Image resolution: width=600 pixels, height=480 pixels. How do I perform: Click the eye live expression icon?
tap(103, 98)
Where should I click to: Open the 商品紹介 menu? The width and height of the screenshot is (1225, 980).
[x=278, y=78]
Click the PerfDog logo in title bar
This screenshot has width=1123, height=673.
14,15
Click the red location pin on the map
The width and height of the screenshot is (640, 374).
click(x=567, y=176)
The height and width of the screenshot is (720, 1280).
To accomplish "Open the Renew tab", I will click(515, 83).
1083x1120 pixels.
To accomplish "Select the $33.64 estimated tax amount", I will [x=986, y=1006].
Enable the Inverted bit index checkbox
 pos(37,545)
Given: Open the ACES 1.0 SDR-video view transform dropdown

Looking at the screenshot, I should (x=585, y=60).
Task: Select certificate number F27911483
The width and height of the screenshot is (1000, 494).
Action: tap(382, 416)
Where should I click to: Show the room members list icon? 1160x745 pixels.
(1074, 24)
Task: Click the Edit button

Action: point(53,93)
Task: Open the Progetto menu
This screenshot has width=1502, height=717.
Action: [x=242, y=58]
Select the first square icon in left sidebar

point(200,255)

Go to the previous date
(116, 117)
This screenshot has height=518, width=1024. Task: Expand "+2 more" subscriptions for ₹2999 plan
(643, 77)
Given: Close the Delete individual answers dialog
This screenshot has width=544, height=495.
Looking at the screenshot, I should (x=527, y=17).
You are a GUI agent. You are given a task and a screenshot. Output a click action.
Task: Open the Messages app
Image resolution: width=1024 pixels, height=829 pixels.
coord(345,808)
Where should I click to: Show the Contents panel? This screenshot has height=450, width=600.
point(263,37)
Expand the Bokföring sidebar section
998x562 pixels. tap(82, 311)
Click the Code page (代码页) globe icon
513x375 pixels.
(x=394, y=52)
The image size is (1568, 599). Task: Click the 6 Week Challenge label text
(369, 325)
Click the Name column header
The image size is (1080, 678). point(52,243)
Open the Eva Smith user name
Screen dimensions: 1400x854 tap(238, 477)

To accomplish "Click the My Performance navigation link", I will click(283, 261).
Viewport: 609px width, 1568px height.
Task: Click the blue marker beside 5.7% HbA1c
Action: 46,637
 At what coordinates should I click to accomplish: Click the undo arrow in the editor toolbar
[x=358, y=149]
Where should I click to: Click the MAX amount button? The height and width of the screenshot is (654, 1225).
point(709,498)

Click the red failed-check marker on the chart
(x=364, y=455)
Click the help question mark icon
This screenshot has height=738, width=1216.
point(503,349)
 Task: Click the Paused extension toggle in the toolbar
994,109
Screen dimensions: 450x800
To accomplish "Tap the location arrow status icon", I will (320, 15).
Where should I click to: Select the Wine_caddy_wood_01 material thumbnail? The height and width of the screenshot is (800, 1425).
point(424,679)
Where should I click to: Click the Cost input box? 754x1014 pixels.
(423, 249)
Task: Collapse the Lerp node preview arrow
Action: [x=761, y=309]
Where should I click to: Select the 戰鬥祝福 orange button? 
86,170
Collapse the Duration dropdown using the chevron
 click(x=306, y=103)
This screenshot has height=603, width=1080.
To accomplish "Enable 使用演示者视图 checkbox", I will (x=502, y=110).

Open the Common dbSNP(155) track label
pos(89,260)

Requirement
The records above should be restated word for word in their entirety.

Reply
Image resolution: width=600 pixels, height=480 pixels. How do I perform: Click the eye live expression icon?
tap(103, 98)
Where should I click to: Open the 商品紹介 menu? The width and height of the screenshot is (1225, 980).
[x=278, y=78]
Click the PerfDog logo in title bar
This screenshot has width=1123, height=673.
14,15
Click the red location pin on the map
The width and height of the screenshot is (640, 374).
click(x=567, y=176)
The height and width of the screenshot is (720, 1280).
To accomplish "Open the Renew tab", I will click(515, 83).
1083x1120 pixels.
To accomplish "Select the $33.64 estimated tax amount", I will [x=986, y=1006].
Enable the Inverted bit index checkbox
 pos(37,545)
Given: Open the ACES 1.0 SDR-video view transform dropdown

Looking at the screenshot, I should (x=585, y=60).
Task: Select certificate number F27911483
The width and height of the screenshot is (1000, 494).
Action: tap(382, 416)
Where should I click to: Show the room members list icon? 1160x745 pixels.
(1074, 24)
Task: Click the Edit button

Action: point(53,93)
Task: Open the Progetto menu
This screenshot has width=1502, height=717.
Action: [x=242, y=58]
Select the first square icon in left sidebar

point(200,255)

Go to the previous date
(116, 117)
This screenshot has height=518, width=1024. Task: Expand "+2 more" subscriptions for ₹2999 plan
(643, 77)
Given: Close the Delete individual answers dialog
This screenshot has width=544, height=495.
Looking at the screenshot, I should (x=527, y=17).
You are a GUI agent. You are given a task and a screenshot. Output a click action.
Task: Open the Messages app
Image resolution: width=1024 pixels, height=829 pixels.
coord(345,808)
Where should I click to: Show the Contents panel? This screenshot has height=450, width=600.
point(263,37)
Expand the Bokföring sidebar section
998x562 pixels. tap(82, 311)
Click the Code page (代码页) globe icon
513x375 pixels.
(x=394, y=52)
The image size is (1568, 599). Task: Click the 6 Week Challenge label text
(369, 325)
Click the Name column header
The image size is (1080, 678). point(52,243)
Open the Eva Smith user name
Screen dimensions: 1400x854 tap(238, 477)

To accomplish "Click the My Performance navigation link", I will click(283, 261).
Viewport: 609px width, 1568px height.
Task: Click the blue marker beside 5.7% HbA1c
Action: 46,637
 At what coordinates should I click to accomplish: Click the undo arrow in the editor toolbar
[x=358, y=149]
Where should I click to: Click the MAX amount button? The height and width of the screenshot is (654, 1225).
point(709,498)

Click the red failed-check marker on the chart
(x=364, y=455)
Click the help question mark icon
This screenshot has height=738, width=1216.
point(503,349)
 Task: Click the Paused extension toggle in the toolbar
994,109
Screen dimensions: 450x800
To accomplish "Tap the location arrow status icon", I will (320, 15).
Where should I click to: Select the Wine_caddy_wood_01 material thumbnail? The height and width of the screenshot is (800, 1425).
point(424,679)
Where should I click to: Click the Cost input box? 754x1014 pixels.
(423, 249)
Task: Collapse the Lerp node preview arrow
Action: [x=761, y=309]
Where should I click to: Select the 戰鬥祝福 orange button? 
86,170
Collapse the Duration dropdown using the chevron
 click(x=306, y=103)
This screenshot has height=603, width=1080.
To accomplish "Enable 使用演示者视图 checkbox", I will (x=502, y=110).

Open the Common dbSNP(155) track label
pos(89,260)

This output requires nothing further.